A metade da laranja…

Semana passada, “navegando” pela internet, me chama a atenção tal manchete em um famoso portal: “Casal já teve relações intimas com mais de cem pessoas”.

Vocês podem achar que o que me fez refletir sobre tal manchete foram questões morais, éticas, ou preocupação com o comportamento das próximas gerações que virão. Não, não foi nada disso.

Não satisfeita, continuei dando ouvidos a minha curiosidade, me interessando em porque tal tema nas redes sociais. E fiquei ainda mais surpresa, pois a quantidade de dicas, receitas, promessas, conselhos e até imposições para encontrar o segredo da felicidade completa advinda dos relacionamentos amorosos é quase infinita.

E quando digo relacionamentos amorosos, incluo até o não relacionar-se, ou seja, de poliamor a solidão.

As pessoas realmente sofrem em relação a isso com muita frequência.  A grande maioria das pessoas que  procura atendimento psicoterápico em me consultório, traz essa queixa.

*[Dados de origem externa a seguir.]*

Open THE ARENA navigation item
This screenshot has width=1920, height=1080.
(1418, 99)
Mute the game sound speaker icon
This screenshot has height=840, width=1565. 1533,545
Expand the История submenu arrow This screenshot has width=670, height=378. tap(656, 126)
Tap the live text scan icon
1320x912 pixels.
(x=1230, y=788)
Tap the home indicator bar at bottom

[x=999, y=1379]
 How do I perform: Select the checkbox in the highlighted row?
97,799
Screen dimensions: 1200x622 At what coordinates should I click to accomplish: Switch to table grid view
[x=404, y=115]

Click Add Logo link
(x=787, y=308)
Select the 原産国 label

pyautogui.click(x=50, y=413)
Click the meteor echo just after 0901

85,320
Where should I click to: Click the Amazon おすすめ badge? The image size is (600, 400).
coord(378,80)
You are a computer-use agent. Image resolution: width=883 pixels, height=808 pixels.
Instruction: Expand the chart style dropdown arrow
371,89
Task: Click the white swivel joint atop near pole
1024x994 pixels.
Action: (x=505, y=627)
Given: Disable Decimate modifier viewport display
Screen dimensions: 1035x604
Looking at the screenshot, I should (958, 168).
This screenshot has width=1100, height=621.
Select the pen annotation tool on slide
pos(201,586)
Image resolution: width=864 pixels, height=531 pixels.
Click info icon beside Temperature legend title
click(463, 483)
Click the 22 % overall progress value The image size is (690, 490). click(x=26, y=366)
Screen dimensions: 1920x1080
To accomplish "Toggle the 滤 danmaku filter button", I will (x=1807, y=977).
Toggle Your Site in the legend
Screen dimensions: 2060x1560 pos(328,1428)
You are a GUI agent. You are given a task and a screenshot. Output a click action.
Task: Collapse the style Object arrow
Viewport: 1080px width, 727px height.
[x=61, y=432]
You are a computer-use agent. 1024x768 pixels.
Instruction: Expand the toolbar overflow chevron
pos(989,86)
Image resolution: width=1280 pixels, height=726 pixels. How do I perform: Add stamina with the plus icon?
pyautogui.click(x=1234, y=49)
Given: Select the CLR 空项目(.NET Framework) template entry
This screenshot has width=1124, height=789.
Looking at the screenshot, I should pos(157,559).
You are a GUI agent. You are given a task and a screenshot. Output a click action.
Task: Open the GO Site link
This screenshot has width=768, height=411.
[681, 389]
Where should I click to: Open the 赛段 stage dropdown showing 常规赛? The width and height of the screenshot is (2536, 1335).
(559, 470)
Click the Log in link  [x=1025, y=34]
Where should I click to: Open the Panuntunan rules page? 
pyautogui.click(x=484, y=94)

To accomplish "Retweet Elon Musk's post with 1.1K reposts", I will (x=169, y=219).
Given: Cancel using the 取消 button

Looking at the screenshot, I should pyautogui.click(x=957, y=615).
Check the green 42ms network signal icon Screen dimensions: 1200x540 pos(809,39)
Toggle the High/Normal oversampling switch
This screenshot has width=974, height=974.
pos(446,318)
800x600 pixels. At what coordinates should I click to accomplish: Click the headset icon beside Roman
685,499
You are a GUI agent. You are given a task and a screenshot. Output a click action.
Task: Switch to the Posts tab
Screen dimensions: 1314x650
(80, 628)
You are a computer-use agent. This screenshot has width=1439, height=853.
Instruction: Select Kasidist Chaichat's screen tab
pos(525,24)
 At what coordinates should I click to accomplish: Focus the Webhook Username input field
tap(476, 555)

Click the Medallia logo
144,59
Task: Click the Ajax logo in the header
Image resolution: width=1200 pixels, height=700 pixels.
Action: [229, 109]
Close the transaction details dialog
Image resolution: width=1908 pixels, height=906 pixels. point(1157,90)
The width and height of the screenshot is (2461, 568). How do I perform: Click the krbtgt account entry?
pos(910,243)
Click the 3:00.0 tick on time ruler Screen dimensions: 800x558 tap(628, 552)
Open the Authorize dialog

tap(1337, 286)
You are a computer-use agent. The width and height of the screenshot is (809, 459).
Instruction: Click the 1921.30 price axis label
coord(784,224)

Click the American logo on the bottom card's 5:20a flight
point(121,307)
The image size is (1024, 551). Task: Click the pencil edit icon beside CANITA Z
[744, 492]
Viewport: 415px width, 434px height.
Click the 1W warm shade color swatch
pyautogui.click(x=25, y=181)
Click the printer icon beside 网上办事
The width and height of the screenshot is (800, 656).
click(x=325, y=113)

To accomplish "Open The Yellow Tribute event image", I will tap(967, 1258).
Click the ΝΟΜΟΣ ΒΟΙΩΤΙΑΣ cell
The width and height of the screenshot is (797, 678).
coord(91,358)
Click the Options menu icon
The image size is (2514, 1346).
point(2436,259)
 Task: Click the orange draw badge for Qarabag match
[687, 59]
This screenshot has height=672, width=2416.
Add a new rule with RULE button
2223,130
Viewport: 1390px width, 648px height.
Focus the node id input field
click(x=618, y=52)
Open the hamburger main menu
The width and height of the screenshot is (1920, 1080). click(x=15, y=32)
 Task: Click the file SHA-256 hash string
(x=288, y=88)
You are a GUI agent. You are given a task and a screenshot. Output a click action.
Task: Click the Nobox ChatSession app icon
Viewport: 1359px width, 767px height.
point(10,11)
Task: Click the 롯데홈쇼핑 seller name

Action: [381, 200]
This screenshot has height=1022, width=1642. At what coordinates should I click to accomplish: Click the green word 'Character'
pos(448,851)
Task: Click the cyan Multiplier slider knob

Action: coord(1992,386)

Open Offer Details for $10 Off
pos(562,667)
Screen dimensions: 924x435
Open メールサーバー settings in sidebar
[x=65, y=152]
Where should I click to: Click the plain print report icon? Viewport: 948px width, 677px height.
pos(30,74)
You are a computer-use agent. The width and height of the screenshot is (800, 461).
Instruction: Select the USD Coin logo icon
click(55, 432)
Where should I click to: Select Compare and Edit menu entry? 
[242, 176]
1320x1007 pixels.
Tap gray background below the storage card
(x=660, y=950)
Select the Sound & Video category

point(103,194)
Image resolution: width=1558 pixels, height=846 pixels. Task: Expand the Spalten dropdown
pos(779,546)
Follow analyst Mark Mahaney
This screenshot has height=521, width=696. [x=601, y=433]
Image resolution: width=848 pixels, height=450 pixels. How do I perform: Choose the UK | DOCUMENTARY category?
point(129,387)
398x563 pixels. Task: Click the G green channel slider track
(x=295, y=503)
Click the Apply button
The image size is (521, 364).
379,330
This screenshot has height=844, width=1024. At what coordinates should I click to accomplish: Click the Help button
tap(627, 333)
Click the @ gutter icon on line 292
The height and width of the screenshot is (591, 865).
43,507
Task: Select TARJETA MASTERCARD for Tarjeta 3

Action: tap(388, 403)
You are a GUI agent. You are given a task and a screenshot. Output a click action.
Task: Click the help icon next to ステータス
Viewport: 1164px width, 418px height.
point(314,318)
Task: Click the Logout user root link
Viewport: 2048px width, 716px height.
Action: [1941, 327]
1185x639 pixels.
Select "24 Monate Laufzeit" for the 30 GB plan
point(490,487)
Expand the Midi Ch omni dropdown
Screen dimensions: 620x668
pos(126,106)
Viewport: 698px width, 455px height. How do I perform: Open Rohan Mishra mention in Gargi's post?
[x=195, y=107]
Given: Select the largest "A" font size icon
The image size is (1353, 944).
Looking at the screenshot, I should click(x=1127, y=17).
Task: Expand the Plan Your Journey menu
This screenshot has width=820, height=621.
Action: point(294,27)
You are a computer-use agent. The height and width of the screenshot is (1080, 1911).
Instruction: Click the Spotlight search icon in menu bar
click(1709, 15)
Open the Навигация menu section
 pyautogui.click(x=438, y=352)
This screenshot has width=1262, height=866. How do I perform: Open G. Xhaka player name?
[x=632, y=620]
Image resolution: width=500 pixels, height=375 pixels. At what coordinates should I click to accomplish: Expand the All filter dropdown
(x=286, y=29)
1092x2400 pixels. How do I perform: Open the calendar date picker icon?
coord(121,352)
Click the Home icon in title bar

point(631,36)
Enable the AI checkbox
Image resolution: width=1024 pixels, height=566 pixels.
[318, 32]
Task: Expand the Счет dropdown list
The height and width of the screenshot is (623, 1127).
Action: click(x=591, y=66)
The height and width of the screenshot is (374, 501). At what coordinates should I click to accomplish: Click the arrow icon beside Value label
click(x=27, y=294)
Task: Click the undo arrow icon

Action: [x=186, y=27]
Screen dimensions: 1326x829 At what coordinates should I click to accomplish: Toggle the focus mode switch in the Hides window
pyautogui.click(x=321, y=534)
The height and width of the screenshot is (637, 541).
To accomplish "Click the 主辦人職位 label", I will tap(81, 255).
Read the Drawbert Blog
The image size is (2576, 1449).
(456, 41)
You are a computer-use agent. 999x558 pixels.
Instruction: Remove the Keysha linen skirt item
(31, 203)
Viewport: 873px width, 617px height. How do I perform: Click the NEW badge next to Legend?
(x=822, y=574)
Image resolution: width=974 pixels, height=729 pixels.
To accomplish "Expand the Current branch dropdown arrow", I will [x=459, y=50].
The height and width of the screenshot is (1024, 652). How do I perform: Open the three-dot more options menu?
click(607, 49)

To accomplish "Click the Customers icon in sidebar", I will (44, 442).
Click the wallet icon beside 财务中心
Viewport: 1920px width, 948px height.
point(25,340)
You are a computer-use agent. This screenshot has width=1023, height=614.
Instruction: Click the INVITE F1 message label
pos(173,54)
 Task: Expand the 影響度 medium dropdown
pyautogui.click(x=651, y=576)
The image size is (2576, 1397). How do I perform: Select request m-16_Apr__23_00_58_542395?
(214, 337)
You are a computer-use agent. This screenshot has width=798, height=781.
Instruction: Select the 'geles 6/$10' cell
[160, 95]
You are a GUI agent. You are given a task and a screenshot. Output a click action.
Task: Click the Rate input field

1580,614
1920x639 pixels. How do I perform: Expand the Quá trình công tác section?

A grande questão é a causa desse sofrimento a partir dessas relações.

Vamos pensar um pouquinho…

Estamos vivendo numa sociedade e num momento caracterizados pela liberdade de escolhas e quantidade alta de ofertas. Engano achar que isso diminui a angústia. Muito pelo contrario, maximiza.

Temos como FELICIDADE um estado de prazer constante, não admitindo nada de desprazer ou eventos que nos desafie, nos faça questionar sobre as escolhas que devemos fazer, sobre objetivos pessoais e profissionais, sobre viver a vida.

O mundo vive, as pessoas vivem. Viver inclui ficar doente, não ter, não ser, não controlar, não adivinhar… Sendo assim, é possível ser feliz? (Lembrando da concepção de felicidade que trago para vocês).

E já que não é possível essa “auto felicidade”, espera-se que o outro a tenha para lhe dar: “a tampa da panela”, “a metade da laranja” …E olha que esses jargões acompanham nossa sociedade há muito tempo.

Esse outro não tem isso que falta para eu ser feliz! E agora? Fico sozinho, tenho vários amores, tenho dois amores, tenho dois amores e ainda a permissão de me envolver numa noite ou outra com outros. Sempre em busca dessa tal FELICIDADE.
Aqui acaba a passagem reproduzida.